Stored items
++++++++++++++++++++
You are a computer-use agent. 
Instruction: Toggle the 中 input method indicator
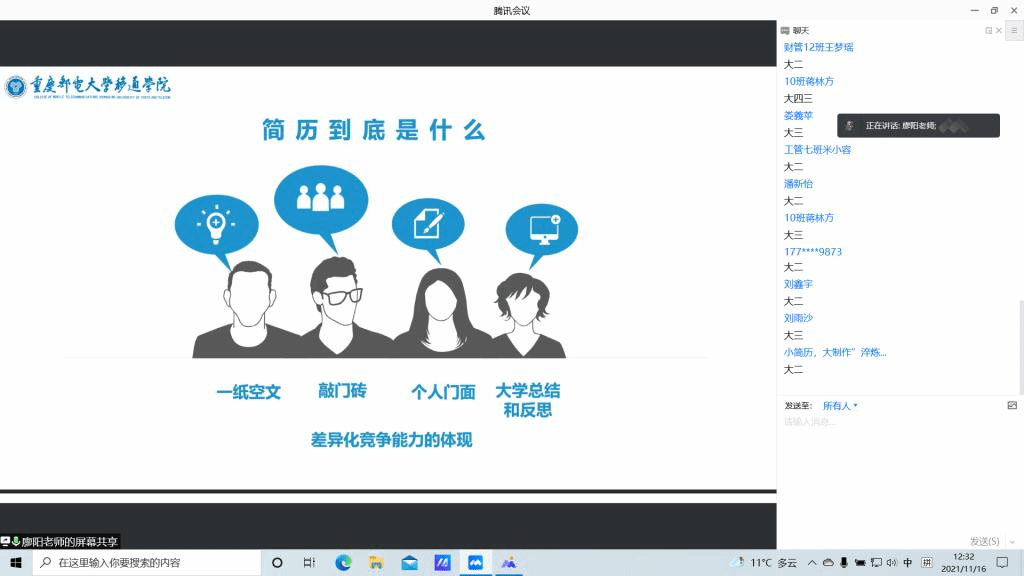pos(907,563)
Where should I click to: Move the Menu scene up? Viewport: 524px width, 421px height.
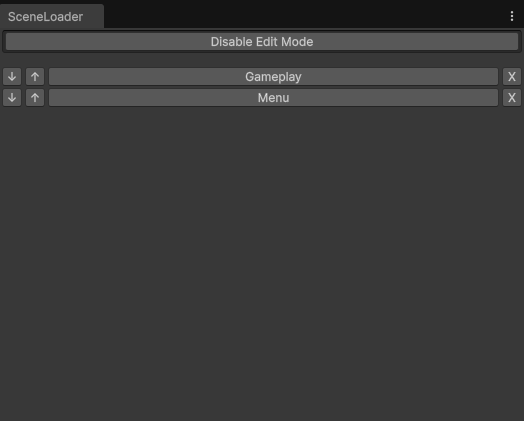click(35, 98)
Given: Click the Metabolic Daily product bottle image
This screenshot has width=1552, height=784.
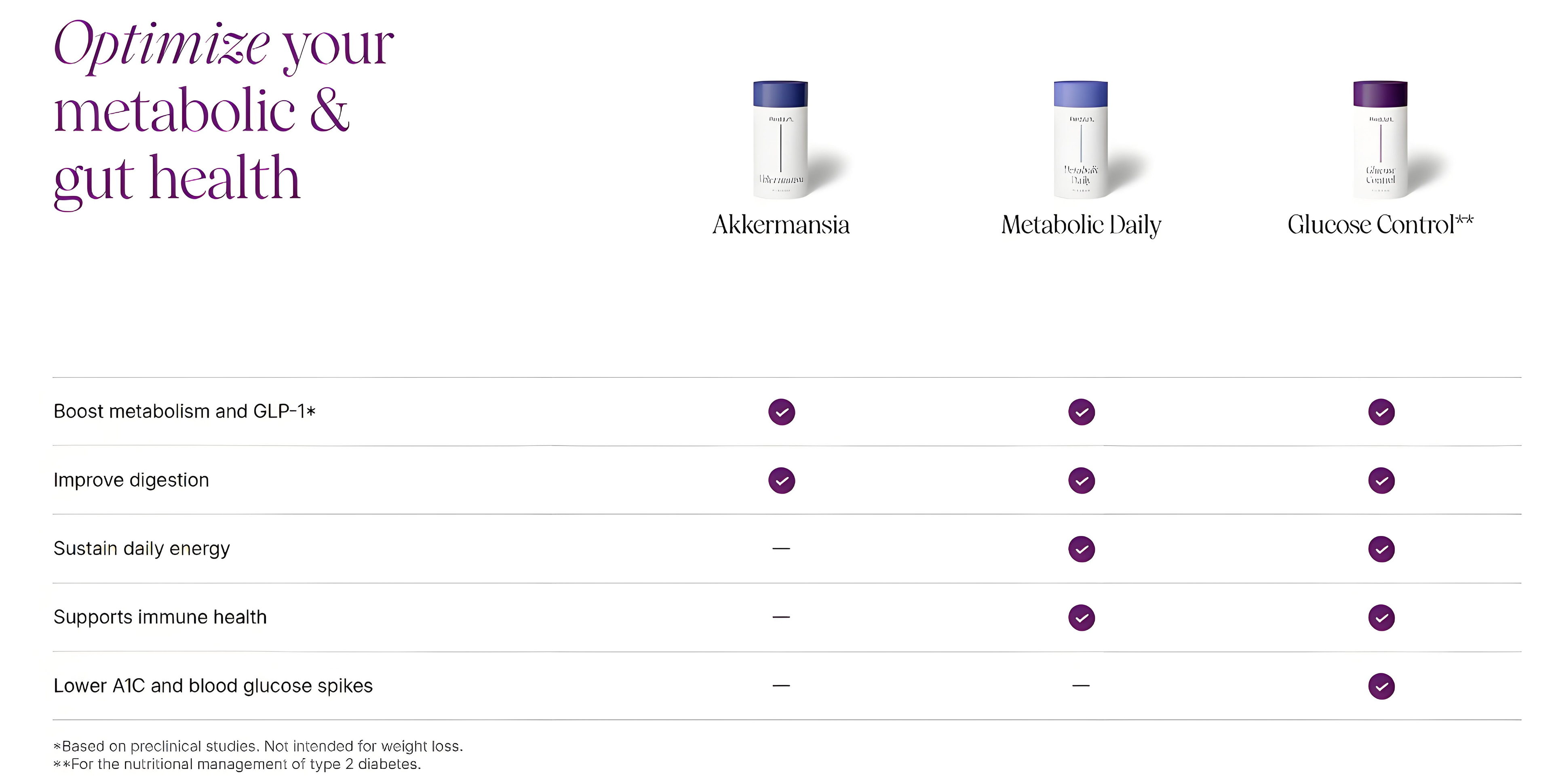Looking at the screenshot, I should [x=1081, y=140].
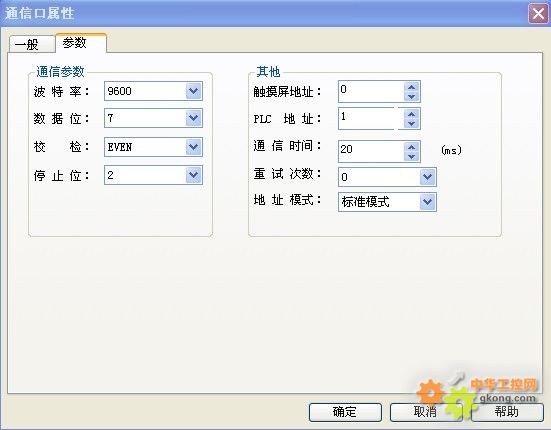
Task: Expand the 地址模式 address mode dropdown
Action: [x=428, y=202]

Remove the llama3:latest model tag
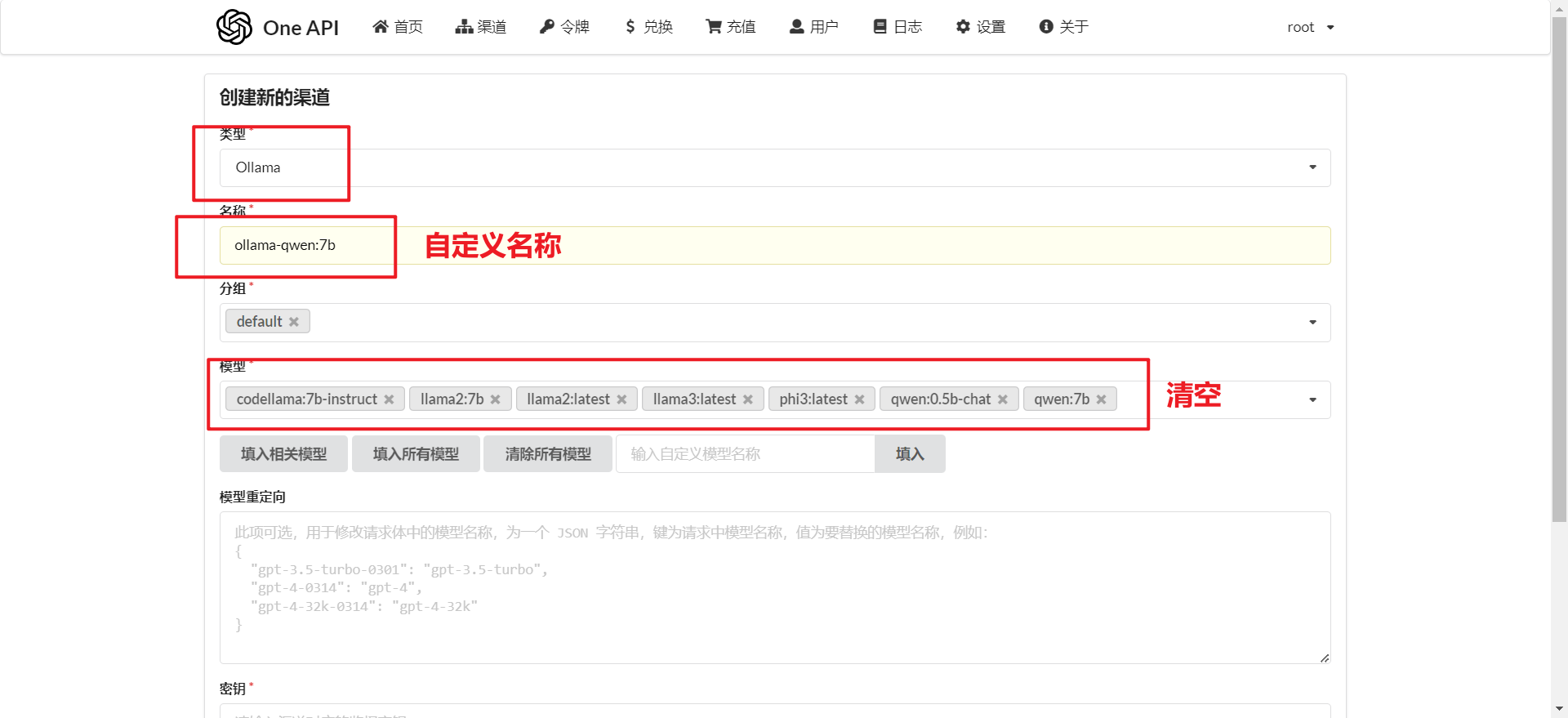coord(747,399)
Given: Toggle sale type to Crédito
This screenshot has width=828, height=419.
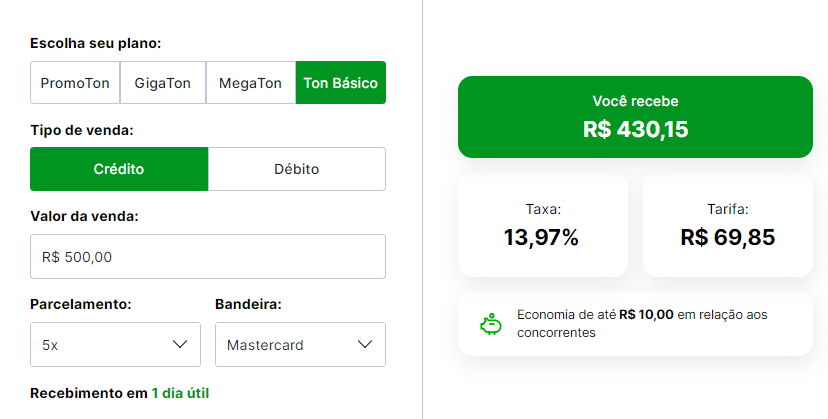Looking at the screenshot, I should coord(119,169).
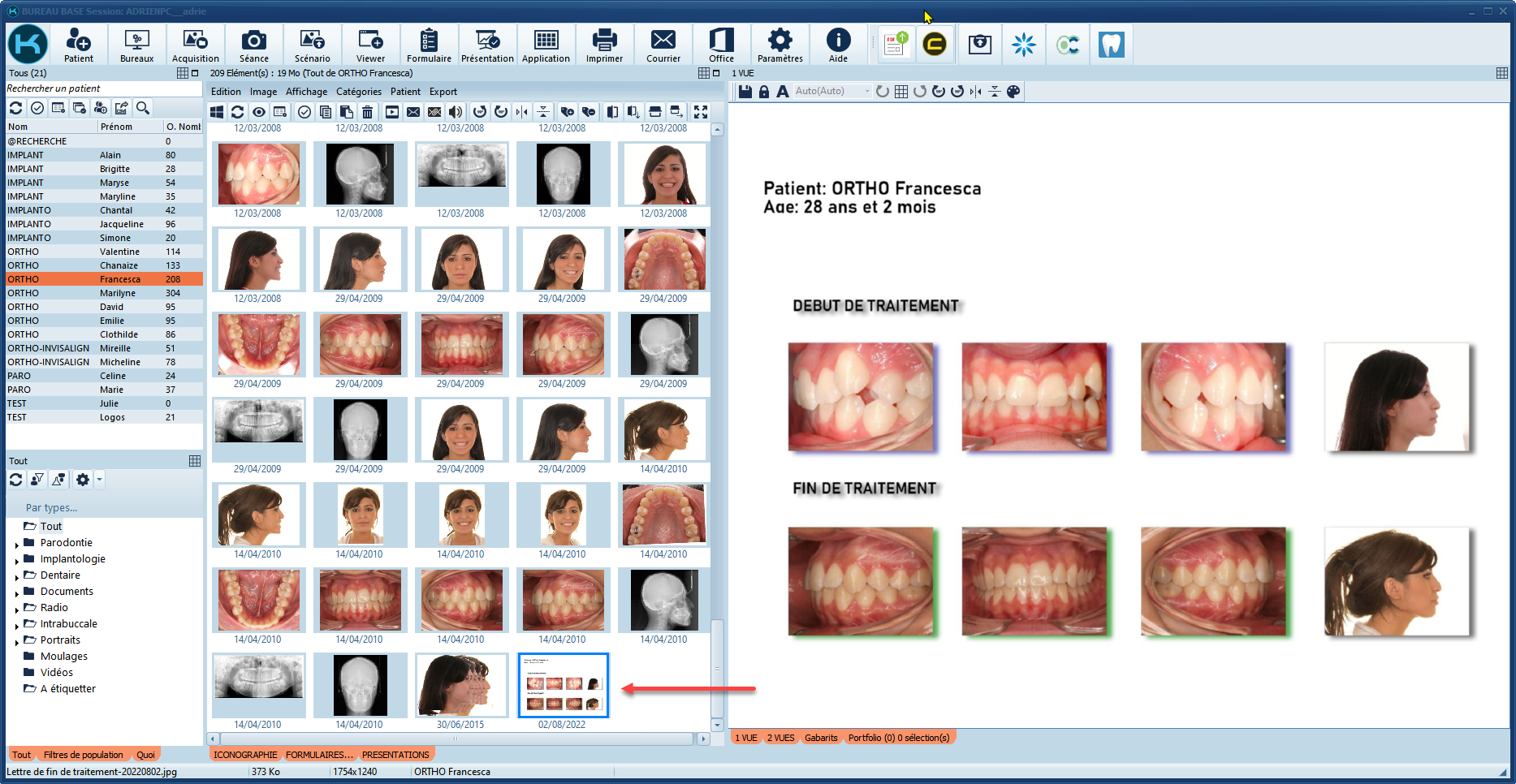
++++++++++++++++++++
What the exercise asks
Without the pictures, repeat the entries above line by line, from the first through the one that contains "Given: Toggle sale type to Crédito", both ends included.

Exercise solution
You are a computer-use agent. 
Instruction: Toggle the 中 input method indicator
pos(907,563)
Where should I click to: Move the Menu scene up? Viewport: 524px width, 421px height.
click(35, 98)
Given: Click the Metabolic Daily product bottle image
This screenshot has width=1552, height=784.
Looking at the screenshot, I should [x=1081, y=140].
Task: Expand the 地址模式 address mode dropdown
Action: [x=428, y=202]

Remove the llama3:latest model tag
coord(747,399)
Given: Toggle sale type to Crédito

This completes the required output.